Speaking to the media in today’s 2015 budget lockup, Treasurer Joe Hockey was full of optimism about both the Australian economy and the state of the budget. But the numbers presented in his document reflect a listless economy and a government so paralysed that, in policy terms, Australia might as well be leaderless.

Looking purely at the taxing and spending numbers, this looks like a stereotypical Labor budget, with spending growing strongly and continuing at a level of GDP — 25.9% — that we last saw when the Rudd government was urgently trying to shield the economy from the financial crisis. Taxation, too, is on the rise, soaring to 24% of GDP over the forward estimates.

And yet the budget will, just as Hockey predicted, be “mildly contractionary”, with the government unwilling to accept the Reserve Bank’s now fairly explicit calls for greater fiscal stimulus. The government has avoided any long-term savings that might be seen as some form of new taxation — superannuation tax concessions are now forecast to cost the government $50 billion in 2018-19, but apparently it’s “class warfare” to touch them.

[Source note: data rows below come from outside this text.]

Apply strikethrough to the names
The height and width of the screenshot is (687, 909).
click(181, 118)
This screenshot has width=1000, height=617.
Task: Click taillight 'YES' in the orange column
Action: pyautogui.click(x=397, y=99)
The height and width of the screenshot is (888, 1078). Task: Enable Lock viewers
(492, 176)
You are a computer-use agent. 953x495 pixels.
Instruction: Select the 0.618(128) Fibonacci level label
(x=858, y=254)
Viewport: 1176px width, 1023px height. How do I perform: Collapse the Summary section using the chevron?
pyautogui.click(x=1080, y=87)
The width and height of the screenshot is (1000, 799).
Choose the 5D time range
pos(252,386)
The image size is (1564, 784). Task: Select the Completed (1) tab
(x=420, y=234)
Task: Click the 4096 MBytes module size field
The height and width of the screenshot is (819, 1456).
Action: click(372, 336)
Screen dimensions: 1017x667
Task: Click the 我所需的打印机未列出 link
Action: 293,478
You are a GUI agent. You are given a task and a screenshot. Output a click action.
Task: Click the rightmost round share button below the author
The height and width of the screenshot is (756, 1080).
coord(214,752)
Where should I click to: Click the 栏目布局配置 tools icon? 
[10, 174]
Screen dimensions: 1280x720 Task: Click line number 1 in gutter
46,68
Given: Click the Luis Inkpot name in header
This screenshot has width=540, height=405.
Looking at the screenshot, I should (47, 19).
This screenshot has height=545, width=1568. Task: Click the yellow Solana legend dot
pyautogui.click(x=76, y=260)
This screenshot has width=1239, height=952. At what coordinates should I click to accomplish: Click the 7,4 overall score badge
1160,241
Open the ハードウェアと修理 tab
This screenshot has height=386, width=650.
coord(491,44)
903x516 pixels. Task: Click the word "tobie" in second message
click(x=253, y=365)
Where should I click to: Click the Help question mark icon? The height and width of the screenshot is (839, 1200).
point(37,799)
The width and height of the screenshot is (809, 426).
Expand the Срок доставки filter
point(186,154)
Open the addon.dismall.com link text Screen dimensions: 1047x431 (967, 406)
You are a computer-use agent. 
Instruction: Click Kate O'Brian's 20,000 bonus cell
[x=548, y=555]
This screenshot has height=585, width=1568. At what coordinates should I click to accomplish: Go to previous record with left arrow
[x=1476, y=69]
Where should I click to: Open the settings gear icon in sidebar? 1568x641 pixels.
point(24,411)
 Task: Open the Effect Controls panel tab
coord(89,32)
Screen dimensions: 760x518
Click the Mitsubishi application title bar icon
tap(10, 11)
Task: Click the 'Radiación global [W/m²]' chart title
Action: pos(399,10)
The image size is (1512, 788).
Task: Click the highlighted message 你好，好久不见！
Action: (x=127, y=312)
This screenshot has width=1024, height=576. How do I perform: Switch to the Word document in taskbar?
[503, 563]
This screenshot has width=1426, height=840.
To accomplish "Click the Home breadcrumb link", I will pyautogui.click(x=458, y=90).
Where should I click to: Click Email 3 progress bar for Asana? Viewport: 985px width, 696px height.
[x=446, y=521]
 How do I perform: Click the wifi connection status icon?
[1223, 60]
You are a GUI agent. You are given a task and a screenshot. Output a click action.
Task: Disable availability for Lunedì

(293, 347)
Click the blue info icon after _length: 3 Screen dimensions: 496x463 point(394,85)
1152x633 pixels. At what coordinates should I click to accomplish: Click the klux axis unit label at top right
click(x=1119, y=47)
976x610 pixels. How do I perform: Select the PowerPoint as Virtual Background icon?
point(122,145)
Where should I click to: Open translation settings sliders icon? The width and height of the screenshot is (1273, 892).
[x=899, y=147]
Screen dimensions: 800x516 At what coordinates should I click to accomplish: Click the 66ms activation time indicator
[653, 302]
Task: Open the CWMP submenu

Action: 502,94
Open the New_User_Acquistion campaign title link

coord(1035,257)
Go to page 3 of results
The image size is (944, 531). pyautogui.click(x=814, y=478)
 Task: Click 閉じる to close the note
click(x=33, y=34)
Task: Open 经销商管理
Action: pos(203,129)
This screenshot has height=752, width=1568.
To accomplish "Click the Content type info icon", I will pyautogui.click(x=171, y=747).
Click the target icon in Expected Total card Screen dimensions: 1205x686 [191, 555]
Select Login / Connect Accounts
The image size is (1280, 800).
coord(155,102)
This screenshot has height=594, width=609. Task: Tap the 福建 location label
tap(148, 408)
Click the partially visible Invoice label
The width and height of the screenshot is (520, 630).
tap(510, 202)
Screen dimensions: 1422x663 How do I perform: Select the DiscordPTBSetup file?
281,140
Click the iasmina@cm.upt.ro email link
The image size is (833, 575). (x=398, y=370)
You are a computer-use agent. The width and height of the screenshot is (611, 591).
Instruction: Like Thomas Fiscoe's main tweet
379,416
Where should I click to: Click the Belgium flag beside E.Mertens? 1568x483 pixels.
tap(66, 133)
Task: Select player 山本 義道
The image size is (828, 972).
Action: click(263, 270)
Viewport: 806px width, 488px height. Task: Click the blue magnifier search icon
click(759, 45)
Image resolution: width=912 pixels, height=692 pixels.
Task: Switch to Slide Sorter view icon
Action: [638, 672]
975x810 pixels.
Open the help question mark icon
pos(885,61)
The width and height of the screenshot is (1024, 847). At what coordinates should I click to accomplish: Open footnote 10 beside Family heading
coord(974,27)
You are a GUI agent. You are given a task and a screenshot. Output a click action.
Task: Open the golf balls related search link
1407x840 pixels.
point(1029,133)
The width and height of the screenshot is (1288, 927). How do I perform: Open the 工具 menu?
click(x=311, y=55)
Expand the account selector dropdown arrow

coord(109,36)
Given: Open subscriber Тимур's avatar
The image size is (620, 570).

This is a budget betwixt and between, neither stimulatory not fiscally disciplined, a product of a government so focused on its short-term survival that neither the economic imperative of growth nor the “Liberal DNA” of fiscal rigour define it. Perhaps the government will have some economic fortune — for Australia’s sake, let’s hope so. But this is not the document that is going to lead to the kind of good economic news Joe Hockey appears to so fervently believe in.